Veámonos brevemente en una ficción futurista, que siempre es útil: sitúala dentro de veinte, treinta o cien años. Nuestras madres y abuelas ya no están. La “liberación”, la oportunidad de elegir el propio destino, ha llegado a las mujeres de todas las capas sociales. Hay trabajo para todos (esta es la parte más futurista). Dado que tener hijos es una opción, y que está mal valorada y penalizada socialmente (la decisión es individual y sus consecuencias se asumen en privado), sólo un dos por ciento de las mujeres se convierten en madres.
Estas mujeres, a veces en parejas heterosexuales y otras no, son vistas como estoicas monjas que anteponen las necesidades de otros a las propias, y se desenvuelven solas, preocupadas por sus hijos, porque alrededor todo el mundo es tan independiente que nadie tiene tiempo siquiera de considerar la situación. Ellas lo han elegido, ¿verdad? Que se arreglen.
Ejercer la empatía, procurar afecto a los otros humanos (hijos o cualquiera), preocuparse de sus necesidades es un destino vital de débiles, de subalternos, de fracasados. En este mundo, el antiguo ideal de alcanzar las metas que antes estaban reservadas a los hombres es accesible para cualquiera, no sólo mujeres blancas y progres. Progresivamente, hemos llegado a la utopía de no hacernos cargo de nadie, de cuidar a nadie. Quien tiene hijos es más o menos un donquijote de la feminidad del pasado. Una paria.
Qué nos pasa en ese mundo distópico cuando lleguemos a viejos, en fin, lo vislumbraron medianamente rarezas de la ciencia ficción. No sigo con la historia.
La madre como cuidadora
Las palabras de Sarah Paulson son portadoras del ideal del feminismo liberal: “Yo primero, yo independiente” y ponen el índice en otra cuestión: la identificación de la madre con la cuidadora. Ya decía Silvia Federici, más o menos cuando nacimos ella y yo, que ser madre y ama de casa era un destino peor de la muerte (lo sigue siendo, para tantas cuyo único destino prefigurado está en casarse, tener hijos, y abandonar cualquier posibilidad de vida política y pública). El feminismo de corte marxista y el feminismo liberal se dieron la mano en la distopía, sin quererlo. Aunque uno fue más lejos que el otro.
Han sido duras y largas décadas de desembarazarnos del destino de ama de casa y cuidadora, de manera desigual. Como este proceso ha sido un movimiento por capas, ese discurso (autonomía, independencia, foco en lo profesional, acceso al poder y libertad de movimientos) tiene un evidente sesgo de clase y raza: mientras algunas nos liberábamos, otras debían seguir cuidando (a sus proles y a las nuestras, por resumir: el problema del cuidado y la reproducción sólo se trasladaba a otras menos privilegiadas).

Material extraído:
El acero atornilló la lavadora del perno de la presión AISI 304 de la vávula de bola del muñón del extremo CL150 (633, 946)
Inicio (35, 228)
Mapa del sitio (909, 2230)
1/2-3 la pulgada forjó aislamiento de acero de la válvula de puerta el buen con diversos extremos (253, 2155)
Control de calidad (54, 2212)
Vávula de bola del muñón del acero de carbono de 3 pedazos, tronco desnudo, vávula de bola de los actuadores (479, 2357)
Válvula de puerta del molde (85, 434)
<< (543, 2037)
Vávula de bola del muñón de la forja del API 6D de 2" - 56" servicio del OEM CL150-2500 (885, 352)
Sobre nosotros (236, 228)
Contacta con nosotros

Qué trabajar:
1. Según el texto sobre la madre como cuidadora, ¿qué porcentaje de las mujeres se convierte en madre en la ficción futurista que plantea?
2. Reproduce sin cambios, línea por línea, todos los registros del bloque 1.

Respuestas:
1. Sólo un dos por ciento.

2.
El acero atornilló la lavadora del perno de la presión AISI 304 de la vávula de bola del muñón del extremo CL150 (633, 946)
Inicio (35, 228)
Mapa del sitio (909, 2230)
1/2-3 la pulgada forjó aislamiento de acero de la válvula de puerta el buen con diversos extremos (253, 2155)
Control de calidad (54, 2212)
Vávula de bola del muñón del acero de carbono de 3 pedazos, tronco desnudo, vávula de bola de los actuadores (479, 2357)
Válvula de puerta del molde (85, 434)
<< (543, 2037)
Vávula de bola del muñón de la forja del API 6D de 2" - 56" servicio del OEM CL150-2500 (885, 352)
Sobre nosotros (236, 228)
Contacta con nosotros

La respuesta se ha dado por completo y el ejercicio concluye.